In 2017, Jackson's autobiography titled Every Night is Saturday Night: A Country Girl's Journey to the Rock and Roll Hall of Fame was published. Co-written by Jackson and Scott Bomar, it was published by BMG Music and featured a foreword by Elvis Costello. According to an interview, Jackson had attempted an autobiography but found the writing "didn't come out well". Working with Bomar made Jackson feel more comfortable with writing a book. The launch was honored by a party, signing and performance at the Grammy Museum.
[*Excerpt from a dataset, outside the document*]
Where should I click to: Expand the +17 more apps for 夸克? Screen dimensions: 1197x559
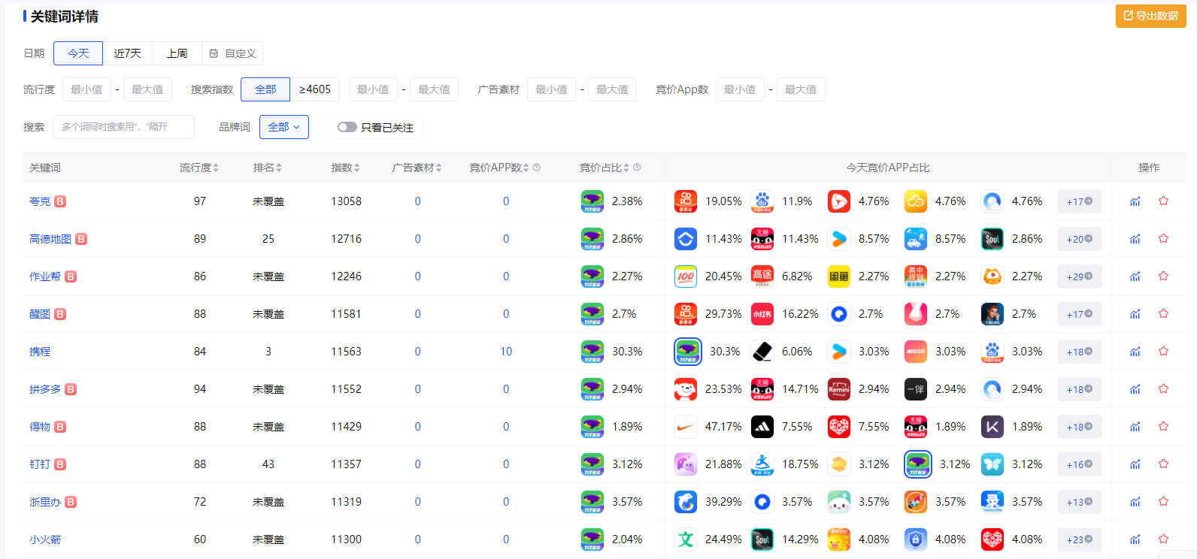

Jackson played a handful of 2018 shows before announcing her retirement in March 2019. She told Rolling Stone that a previously undisclosed stroke was partially to blame, along with additional "health and safety concerns". In June 2021, Jackson announced the release of her final studio album, Encore. The disc is scheduled for release in August 2021 Big Machine and Blackheart Records. Jackson collaborated with rock artist Joan Jett for the album's production, along with several other female singer-songwriters.


Musical styles and voice

Jackson's musical style includes Rockabilly, country and gospel music. In her early career, she was known for releasing country and rock records simultaneously. Music writers and critics have analyzed the reasoning behind this decision. Critic Bruce Eder explained that "she spent years walking a tightrope between traditional country and rock & roll, just trying to carve out a niche for herself and earn a living". Author Kurt Wolff wrote that Jackson released both genres simultaneously because she "never [felt] the need to hide one set of songs from fans of the other." Critic William Ruhlmann theorized that Jackson "was encouraged to straddle musical genres" due to her record label's worries that rock would dissolve in popularity.

Jackson in concert, 2008.

Her characteristic vocal growl has also been a subject of discussion among writers, critics and historians. Mary A. Bufwack and Robert K. Oermann stated that Jackson's vocal growl "captured the elemental, low-class wildness of this music [rock and roll] better than any female of her day." NPR's Maria Sherman claimed that Jackson's snarl changed the way audiences view female singers and performers. Stephen L. Betts of Rolling Stone commented that Jackson's vocal snarl gave her a "one-of-a-kind voice like spring-loaded dynamite wrapped in sandpaper." Jackson's singing growl led to one journalist dubbing her as "a really sweet lady – with a nasty voice."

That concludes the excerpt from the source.